Let us remember what Elie Wiesel once said: what hurts the victim most is not the cruelty of the oppressor but the silence of the bystander. And so while we must continue commemorating and educating about the horrors of the Holocaust, we must also devote ourselves to coming to the aid of those who are facing oppression and persecution today, such as the Uyghurs.
With that in mind, it is to its great credit that Magen Avot are hosting an entire conference on the topic of the Uyghurs this month.
Indeed, for some time now we at the Board of Deputies of British Jews have been gravely concerned about the treatment of the Uyghur people in China.
In the past 18 months, as well as hosting a number of events with the World Uyghur Congress and Muslim partners to highlight this issue, and making a number of interventions with the Foreign and Commonwealth Office on the subject, I also went on record – for the first time – to compare China’s treatment of Uighur Muslims to Nazi Germany’s treatment of Jews.
This is not a comparison that I make lightly. Indeed, it is not one that should ever be thrown around recklessly.
But nobody could watch the news reports over recent months about the Uyghurs, and fail to notice the similarities between what is alleged to be happening in the People’s Republic of China today and what happened in Nazi Germany 76 years ago.
– People being forcibly loaded on to trains;
– beards of religious men being trimmed;
– women being sterilised;
– and the grim spectre of concentration camps.
And so, as President of the Board of Deputies, I took the decision that this was something that had to be said.
Germany has rightly paid a heavy price for its persecution of the Jewish people. Its historic guilt rests heavily on it and, 76 years on, its leaders and representatives continue to do all they can to make amends for the sins of their forebears.
Germany has physically marked the atrocity with a moving memorial in the centre of its capital city and across the country individual paving stones bear the names of the people who were taken and murdered.
We know that China has faced its own persecution and humiliation by other countries over a number of centuries. But China risks squandering its achievements and sabotaging its own legacy if it fails to learn the lessons of history.
Earlier this year, the UK Parliament made a unanimous declaration that the treatment of the Uyghurs and other ethnic and religious minorities in Xinjiang Province by the Chinese Government amounts to genocide.
This historic vote, backed by MPs of all Parties, would not have been possible without the tireless efforts of Nusrat Ghani MP, Lord Alton of Liverpool, the Inter-Parliamentary Alliance on China and of course the World Uyghur Congress. I pay tribute to their determination to ensure that the world does not turn aside and abandon the Uyghurs to their fate and reiterate, in no uncertain terms, that we stand with them in this struggle, now and always.

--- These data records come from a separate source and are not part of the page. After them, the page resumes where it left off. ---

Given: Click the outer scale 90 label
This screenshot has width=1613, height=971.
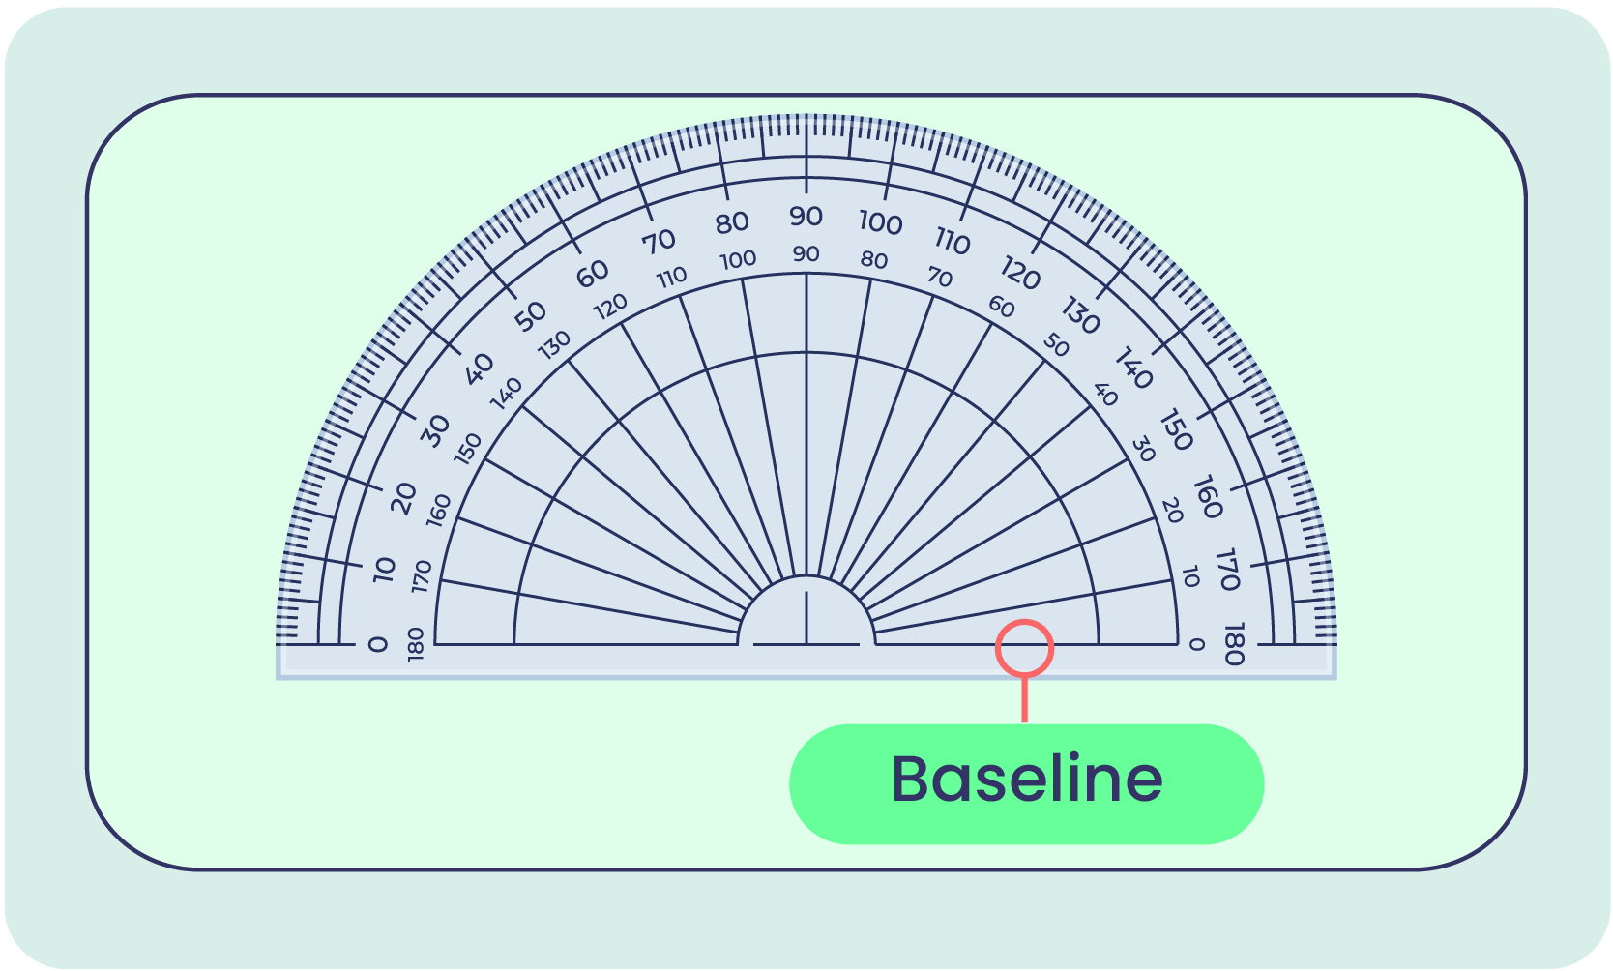Looking at the screenshot, I should (806, 217).
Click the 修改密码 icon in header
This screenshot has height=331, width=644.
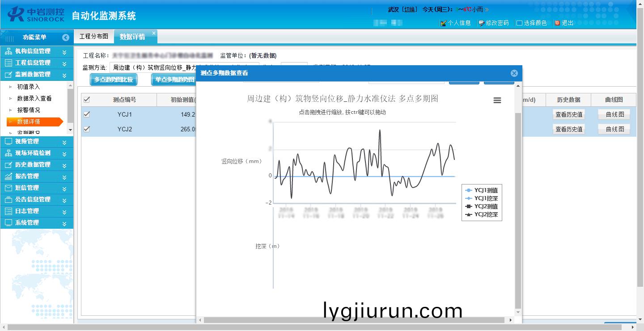481,23

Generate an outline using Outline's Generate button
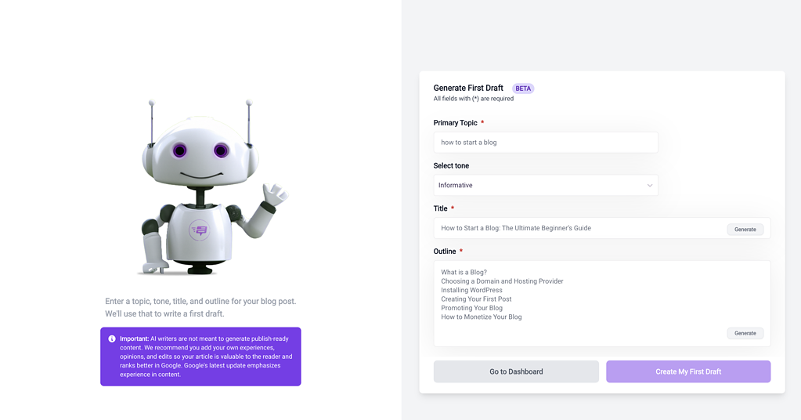745,333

The World will neither forgive nor forget a genocide against the Uyghur people. So we urge China today to:
– release the Uyghur people and other minorities from all ethnic and religious oppression;
– throw open the doors of the camps to a full and impartial international investigation; – take action against the perpetrators of any human rights abuses;
– and ensure justice for the victims and their families.
This message ought to be heeded immediately, but sadly our experience to date shows that – so far – they are not listening.
So I applaud the work that Magen Avot Synagogue and the United Synagogue are doing to raise awareness and push for action, such as this month’s conference.
Campaigners on this issue have my support for important measures such as adding the names of more Chinese Government perpetrators to the UK ‘Magnitsky’ list, and proscribing companies and institutions which are facilitating these atrocities.
As I wrote in my letter to the Chinese ambassador last year, our message to China is simple: The world is watching, and the hand of history is poised. For its future, China has a choice between great pride, or eternal shame. Let it choose the former.